A Conversation with Steve Streit, Chairman, President, and CEO of Green Dot Corporation

steve-streit_websiteWe recently interviewed Steve Streit, Chairman, President and CEO of Green Dot Corporation. In this Q&A format we discuss the evolution of prepaid cards, Green Dot’s competitive position, and key trends in the prepaid market.

Steve Streit is viewed as both a pioneer in the financial services industry and as a passionate advocate for the unbanked and underserved communities. He is founder and chief executive of Green Dot Corporation, bringing the category of prepaid/reloadable debit cards to retail stores more than a decade ago. Green Dot has since built upon this legacy and grown to become a financial services company that provides a broad assortment of personal banking products and services to low and moderate income Americans through multiple distribution channels.

In 2011, under Steve’s leadership, Green Dot became a bank holding company with the purchase of Bonneville Bank in Provo, Utah. Following this acquisition, Green Dot expanded its product offering to include GoBank, its FDIC-insured checking account.

1. Given the flurry of M&A activity and partnerships rising in the prepaid space, how does Green Dot view its current market position and opportunity?

Green Dot has been one of the consolidators in the prepaid space, with our acquisitions of AccountNow, Achieve Card and other smaller companies. After Green Dot and NetSpend, there are only six or seven small players that are stand-alone prepaid companies.

Prepaid is a business that thrives on scale.
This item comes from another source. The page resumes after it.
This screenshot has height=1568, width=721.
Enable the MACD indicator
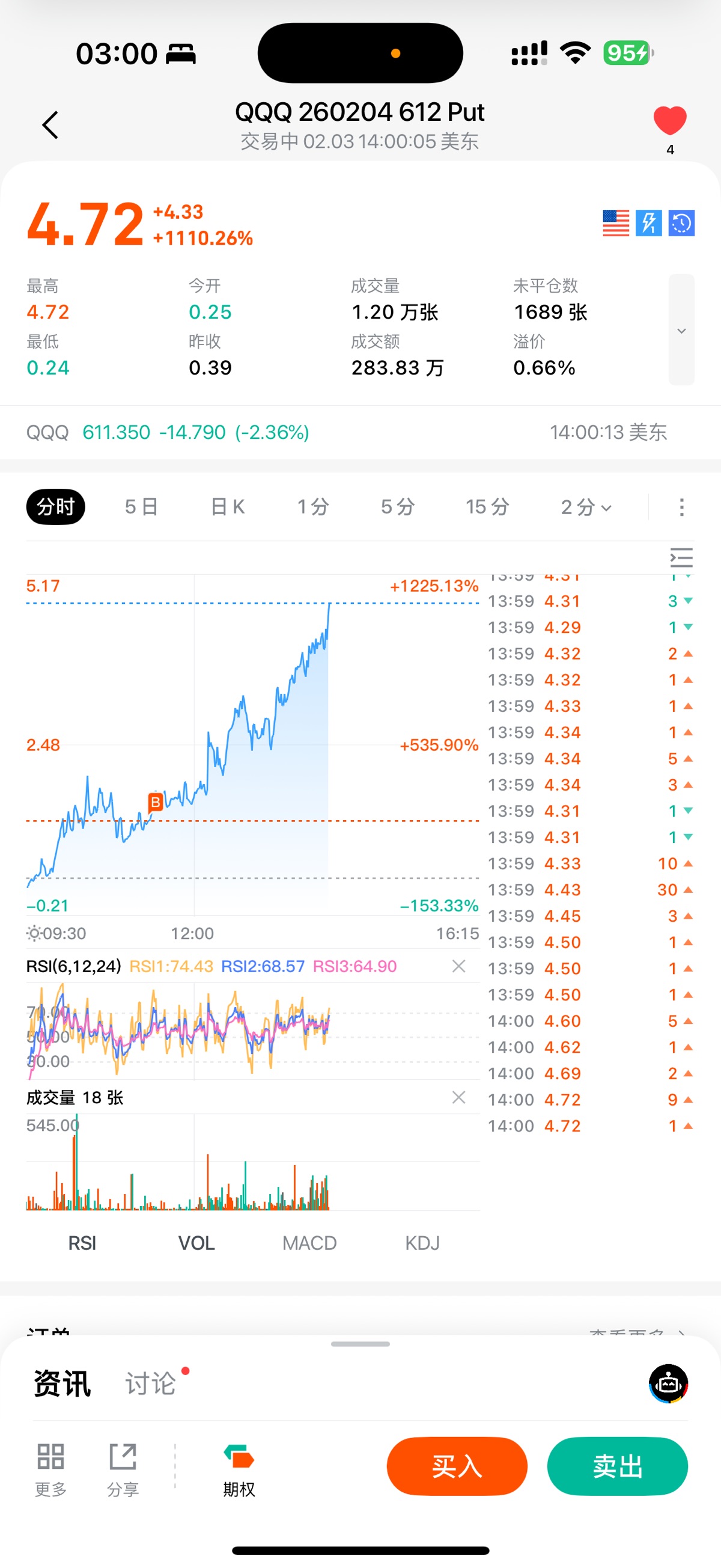tap(309, 1243)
All aspects of the supply chain – customer contact, risk management, product development, technology – perform better at scale. As we add to our scale, we are able to drive down costs to the end user, which will benefit Green Dot and its customers over time. Clearly others have tried to generate similar scale in prepaid, companies like American Express and JPMorgan Chase. I think it’s a challenge for traditional banks to succeed at scale in prepaid because the customer that’s looking for a prepaid card isn’t normally inside the bank branch and may not identify with the traditional bank’s brand or offerings. So, it’s a bit of a tough match for the bank and the customer. In any event, based on how things have turned out during this past three year period of intense competition, we feel very good about our position in the market.

2. What is your general view of the pace of cardholder awareness and adoption of prepaid? Where is prepaid in the payments “product life-cycle”?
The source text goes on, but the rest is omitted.